Video editing takes ages to do successfully and tons of manpower. Casual concert-goers or small video creators don't have the time or resources to spend on editing a bunch perspectives together.
Perspective is a "hands free" software recording app that will automatically switch cameras based on the activity they are recording. It can be used for live streams, or pre recorded videos. Our software does an entire paid job, for free.
We use a set of different features to look for in a camera's frame, and turn these into scores. We then combine these scores (some weighted different than others) to a final, "activity score". The camera with the highest activity score is the camera selected for input.
Here we go...
- Writing an algorithm to find out if a person is talking or not, from video
- Sometimes our facial recognition software cuts out, so we must interpolate previous frame's data to accommodate for sudden "empty" frames (that aren't really empty).

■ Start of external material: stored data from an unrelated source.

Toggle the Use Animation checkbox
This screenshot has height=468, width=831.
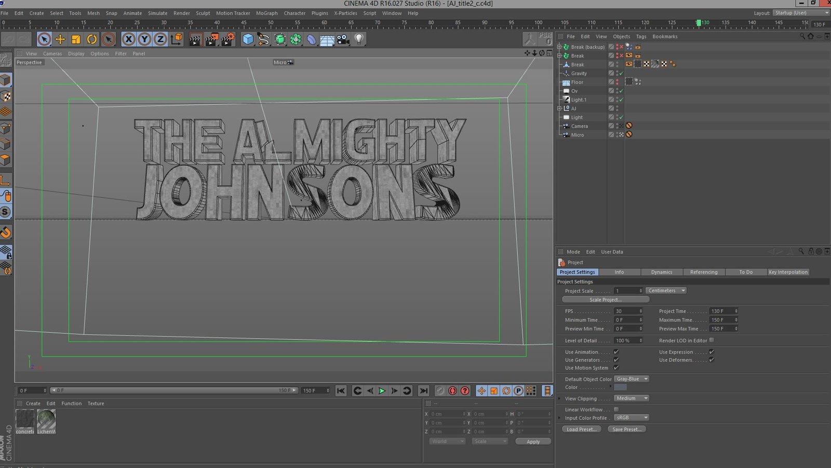point(616,352)
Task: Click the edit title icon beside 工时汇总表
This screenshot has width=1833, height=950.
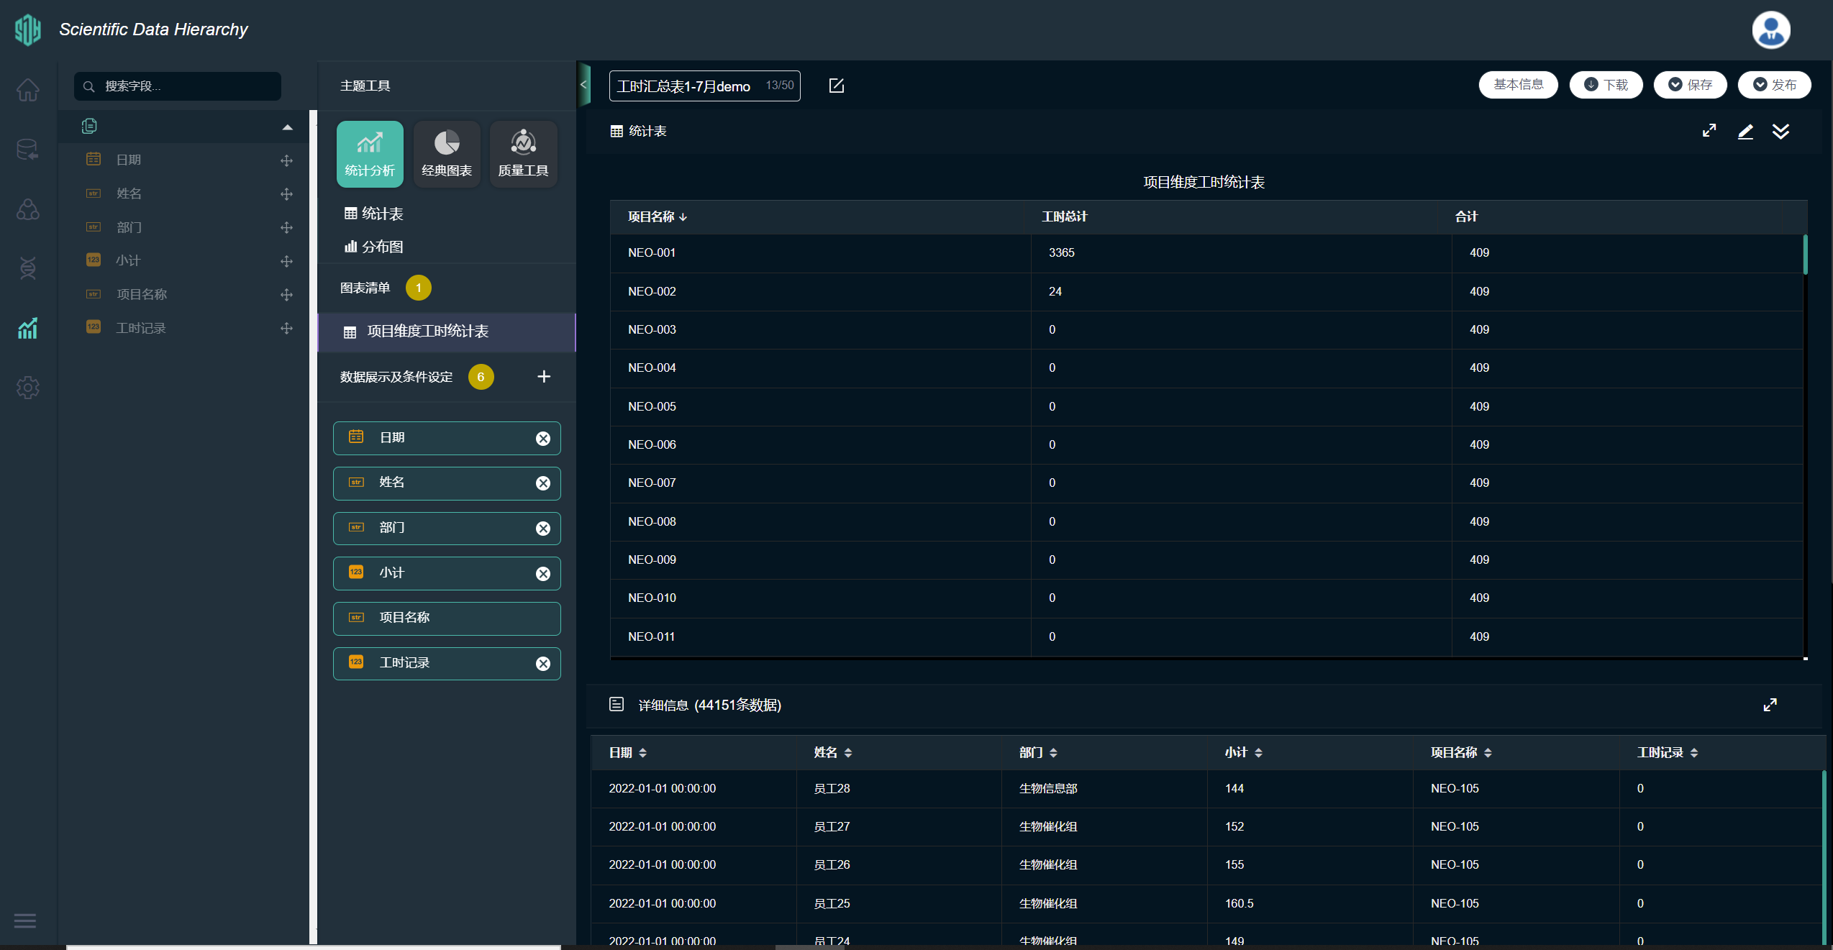Action: coord(836,86)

- Since we didn't have loads of time to optimize our code, we had to make recording accommodations for the processing time our algorithms take
- Faces are not always straight. Frames are. We had to write an algorithm to find the tilt of a face, and then neutralize that in our other facial algorithms.
- Detects human speech and switches to the desired camera
- Detects movements, such as actions/gestures, and switches to the desired camera
- Training a recurrent neural network to continuously classify video and audio
- Simulating a phone as a webcam
- Sleep is for the weak.
- Detecting lips is much harder than it seems
- Image processing is very expensive in terms of time complexity
- Faster processing time and a more intuitive user interface.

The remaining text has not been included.